I am on a team of 2 developers and a sys admin. Our non-tech boss wants to implement Agile. Devs work on 2 separate projects, sys admin supports them via infrastructure, database stuff, etc...<p>We exceed expectations, do we need Agile? We are organized and documented.<p>Can it be a hindrance to our workflow? Forgot to mention there is a lot of legacy code, and tons of bug fixes, its pretty dynamic.
======
duncan_bayne
"Agile" isn't a methodology, it's a set of value statements about princples.
See:

[http://agilemanifesto.org/](http://agilemanifesto.org/)
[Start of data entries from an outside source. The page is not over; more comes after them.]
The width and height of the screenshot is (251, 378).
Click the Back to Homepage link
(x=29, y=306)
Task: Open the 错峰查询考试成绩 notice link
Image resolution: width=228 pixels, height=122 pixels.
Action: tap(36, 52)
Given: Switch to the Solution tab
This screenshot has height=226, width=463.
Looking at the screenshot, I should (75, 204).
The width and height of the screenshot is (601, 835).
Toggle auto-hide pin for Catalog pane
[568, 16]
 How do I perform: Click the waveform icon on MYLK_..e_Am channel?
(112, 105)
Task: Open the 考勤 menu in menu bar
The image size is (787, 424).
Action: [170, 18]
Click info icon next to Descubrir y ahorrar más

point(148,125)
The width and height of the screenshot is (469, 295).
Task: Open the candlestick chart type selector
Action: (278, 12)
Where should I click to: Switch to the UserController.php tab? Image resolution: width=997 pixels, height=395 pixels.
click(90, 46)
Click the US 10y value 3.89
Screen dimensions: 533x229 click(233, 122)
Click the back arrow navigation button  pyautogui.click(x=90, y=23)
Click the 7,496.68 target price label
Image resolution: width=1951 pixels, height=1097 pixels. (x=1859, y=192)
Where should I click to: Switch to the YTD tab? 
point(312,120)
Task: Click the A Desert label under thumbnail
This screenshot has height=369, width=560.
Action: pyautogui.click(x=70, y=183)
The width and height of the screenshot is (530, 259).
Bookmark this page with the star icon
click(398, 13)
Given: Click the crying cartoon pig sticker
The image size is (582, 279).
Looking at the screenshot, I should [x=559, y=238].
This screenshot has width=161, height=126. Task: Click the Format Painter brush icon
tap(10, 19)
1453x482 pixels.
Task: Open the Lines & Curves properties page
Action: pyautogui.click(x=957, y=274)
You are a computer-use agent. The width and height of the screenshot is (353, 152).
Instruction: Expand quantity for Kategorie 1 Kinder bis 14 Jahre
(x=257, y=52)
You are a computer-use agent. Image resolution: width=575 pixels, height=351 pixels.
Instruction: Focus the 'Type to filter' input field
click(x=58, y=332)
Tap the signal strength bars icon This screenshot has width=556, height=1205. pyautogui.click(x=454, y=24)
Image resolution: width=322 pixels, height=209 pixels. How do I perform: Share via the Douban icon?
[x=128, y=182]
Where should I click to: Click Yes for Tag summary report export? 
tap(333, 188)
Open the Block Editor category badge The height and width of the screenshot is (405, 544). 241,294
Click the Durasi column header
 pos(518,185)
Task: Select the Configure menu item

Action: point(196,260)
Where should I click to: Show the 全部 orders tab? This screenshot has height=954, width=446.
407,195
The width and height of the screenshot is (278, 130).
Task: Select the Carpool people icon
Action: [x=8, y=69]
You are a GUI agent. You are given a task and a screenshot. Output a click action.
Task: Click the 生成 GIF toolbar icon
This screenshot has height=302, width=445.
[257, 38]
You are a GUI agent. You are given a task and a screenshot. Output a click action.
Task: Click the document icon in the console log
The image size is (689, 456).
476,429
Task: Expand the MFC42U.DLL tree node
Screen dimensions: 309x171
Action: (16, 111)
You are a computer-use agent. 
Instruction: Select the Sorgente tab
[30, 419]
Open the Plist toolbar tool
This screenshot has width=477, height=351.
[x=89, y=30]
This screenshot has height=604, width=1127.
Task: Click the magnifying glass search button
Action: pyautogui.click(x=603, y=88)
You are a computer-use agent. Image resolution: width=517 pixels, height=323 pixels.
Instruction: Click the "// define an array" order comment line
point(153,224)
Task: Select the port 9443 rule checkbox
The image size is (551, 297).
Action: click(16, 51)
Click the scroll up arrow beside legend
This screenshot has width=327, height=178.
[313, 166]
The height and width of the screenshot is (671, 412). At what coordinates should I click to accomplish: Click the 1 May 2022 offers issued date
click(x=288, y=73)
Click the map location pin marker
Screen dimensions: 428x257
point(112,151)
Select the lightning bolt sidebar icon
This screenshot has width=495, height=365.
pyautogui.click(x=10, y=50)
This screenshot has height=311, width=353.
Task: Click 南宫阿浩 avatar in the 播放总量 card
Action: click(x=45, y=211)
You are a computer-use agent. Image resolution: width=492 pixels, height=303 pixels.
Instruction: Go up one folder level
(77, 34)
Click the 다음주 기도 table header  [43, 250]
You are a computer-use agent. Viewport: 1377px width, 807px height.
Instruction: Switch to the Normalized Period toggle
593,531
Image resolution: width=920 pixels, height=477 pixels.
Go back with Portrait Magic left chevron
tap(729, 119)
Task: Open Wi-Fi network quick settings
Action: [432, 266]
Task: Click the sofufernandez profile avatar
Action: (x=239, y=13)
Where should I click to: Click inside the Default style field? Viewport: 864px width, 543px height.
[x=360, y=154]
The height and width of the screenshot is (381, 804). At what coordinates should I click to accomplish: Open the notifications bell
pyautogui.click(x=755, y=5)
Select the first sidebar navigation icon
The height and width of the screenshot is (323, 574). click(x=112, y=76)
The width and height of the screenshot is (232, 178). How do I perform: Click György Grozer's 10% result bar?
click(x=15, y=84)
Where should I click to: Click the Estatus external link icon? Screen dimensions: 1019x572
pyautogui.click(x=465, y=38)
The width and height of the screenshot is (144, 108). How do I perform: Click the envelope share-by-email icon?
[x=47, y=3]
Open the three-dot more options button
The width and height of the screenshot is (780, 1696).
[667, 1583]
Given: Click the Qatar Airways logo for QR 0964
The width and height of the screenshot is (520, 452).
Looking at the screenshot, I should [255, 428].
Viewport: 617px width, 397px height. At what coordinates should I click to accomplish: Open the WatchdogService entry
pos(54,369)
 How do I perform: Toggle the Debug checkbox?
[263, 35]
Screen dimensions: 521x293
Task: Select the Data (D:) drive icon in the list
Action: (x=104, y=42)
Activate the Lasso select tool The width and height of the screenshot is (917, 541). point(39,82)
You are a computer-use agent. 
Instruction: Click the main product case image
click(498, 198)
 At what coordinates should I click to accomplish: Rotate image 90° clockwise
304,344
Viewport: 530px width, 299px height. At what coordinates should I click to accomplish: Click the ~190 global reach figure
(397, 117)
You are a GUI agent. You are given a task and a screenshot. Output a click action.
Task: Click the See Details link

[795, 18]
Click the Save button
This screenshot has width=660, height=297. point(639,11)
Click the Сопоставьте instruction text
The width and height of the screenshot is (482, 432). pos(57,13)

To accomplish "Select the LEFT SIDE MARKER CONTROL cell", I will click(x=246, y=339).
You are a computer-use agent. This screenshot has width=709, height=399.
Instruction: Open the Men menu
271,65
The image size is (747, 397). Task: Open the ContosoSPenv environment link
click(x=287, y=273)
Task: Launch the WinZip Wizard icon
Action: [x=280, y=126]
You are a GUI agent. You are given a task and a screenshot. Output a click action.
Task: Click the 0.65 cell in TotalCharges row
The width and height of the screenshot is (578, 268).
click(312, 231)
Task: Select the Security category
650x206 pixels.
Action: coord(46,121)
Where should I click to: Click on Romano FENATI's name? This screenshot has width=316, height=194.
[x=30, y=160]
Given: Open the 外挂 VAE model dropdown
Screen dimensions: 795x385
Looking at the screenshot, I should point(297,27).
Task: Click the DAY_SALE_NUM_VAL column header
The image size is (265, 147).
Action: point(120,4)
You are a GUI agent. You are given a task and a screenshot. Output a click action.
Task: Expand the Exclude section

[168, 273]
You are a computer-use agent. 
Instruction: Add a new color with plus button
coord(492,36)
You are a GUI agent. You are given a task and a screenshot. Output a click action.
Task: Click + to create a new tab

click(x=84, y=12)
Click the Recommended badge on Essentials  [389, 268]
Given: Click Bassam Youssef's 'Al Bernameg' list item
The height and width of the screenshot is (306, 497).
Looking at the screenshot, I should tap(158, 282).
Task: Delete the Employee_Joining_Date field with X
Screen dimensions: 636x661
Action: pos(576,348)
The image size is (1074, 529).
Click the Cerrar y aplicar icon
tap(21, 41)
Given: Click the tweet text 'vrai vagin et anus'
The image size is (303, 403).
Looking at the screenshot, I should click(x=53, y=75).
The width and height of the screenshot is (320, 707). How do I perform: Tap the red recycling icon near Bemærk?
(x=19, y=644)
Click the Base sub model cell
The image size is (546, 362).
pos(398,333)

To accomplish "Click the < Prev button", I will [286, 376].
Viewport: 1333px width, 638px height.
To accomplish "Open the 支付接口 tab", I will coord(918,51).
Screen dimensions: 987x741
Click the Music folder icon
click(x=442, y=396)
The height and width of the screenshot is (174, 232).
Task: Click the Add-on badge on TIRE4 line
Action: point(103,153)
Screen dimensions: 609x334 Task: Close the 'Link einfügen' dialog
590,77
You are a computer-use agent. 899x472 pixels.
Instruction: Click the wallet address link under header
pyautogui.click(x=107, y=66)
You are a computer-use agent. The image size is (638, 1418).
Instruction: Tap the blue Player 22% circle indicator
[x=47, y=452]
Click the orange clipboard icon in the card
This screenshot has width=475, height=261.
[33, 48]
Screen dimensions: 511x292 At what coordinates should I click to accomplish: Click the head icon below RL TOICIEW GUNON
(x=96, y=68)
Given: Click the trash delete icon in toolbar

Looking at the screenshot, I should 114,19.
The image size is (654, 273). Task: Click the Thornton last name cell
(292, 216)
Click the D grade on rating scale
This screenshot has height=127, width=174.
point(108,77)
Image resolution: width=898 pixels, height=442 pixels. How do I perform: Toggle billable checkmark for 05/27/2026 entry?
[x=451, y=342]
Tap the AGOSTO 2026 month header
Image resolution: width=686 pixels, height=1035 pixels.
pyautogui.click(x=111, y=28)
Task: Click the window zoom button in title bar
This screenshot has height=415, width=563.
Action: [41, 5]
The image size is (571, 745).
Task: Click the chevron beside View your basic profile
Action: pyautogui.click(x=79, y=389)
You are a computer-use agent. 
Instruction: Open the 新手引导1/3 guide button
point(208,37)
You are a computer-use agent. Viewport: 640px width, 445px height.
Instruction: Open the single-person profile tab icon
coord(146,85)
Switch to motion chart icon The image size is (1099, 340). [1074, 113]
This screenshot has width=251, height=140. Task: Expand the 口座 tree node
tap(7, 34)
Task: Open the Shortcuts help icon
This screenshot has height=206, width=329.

In particular, Agile is a statement that you value:

* Individuals and interactions over processes and tools

* Working software over comprehensive documentation

* Customer collaboration over contract negotiation

* Responding to change over following a plan

I'd be willing to bet that a 2-person team that's moving fast, exceeding
expectations and building necessary stuff well is already doing all of the
above.

I suggest getting your boss to read that manifesto, then sit down as a team
with him / her, and work through the principles. Discuss each one, and
identify areas for improvement. If your boss is dead-set on a particular
methodology, you might do well to highlight the first point above :)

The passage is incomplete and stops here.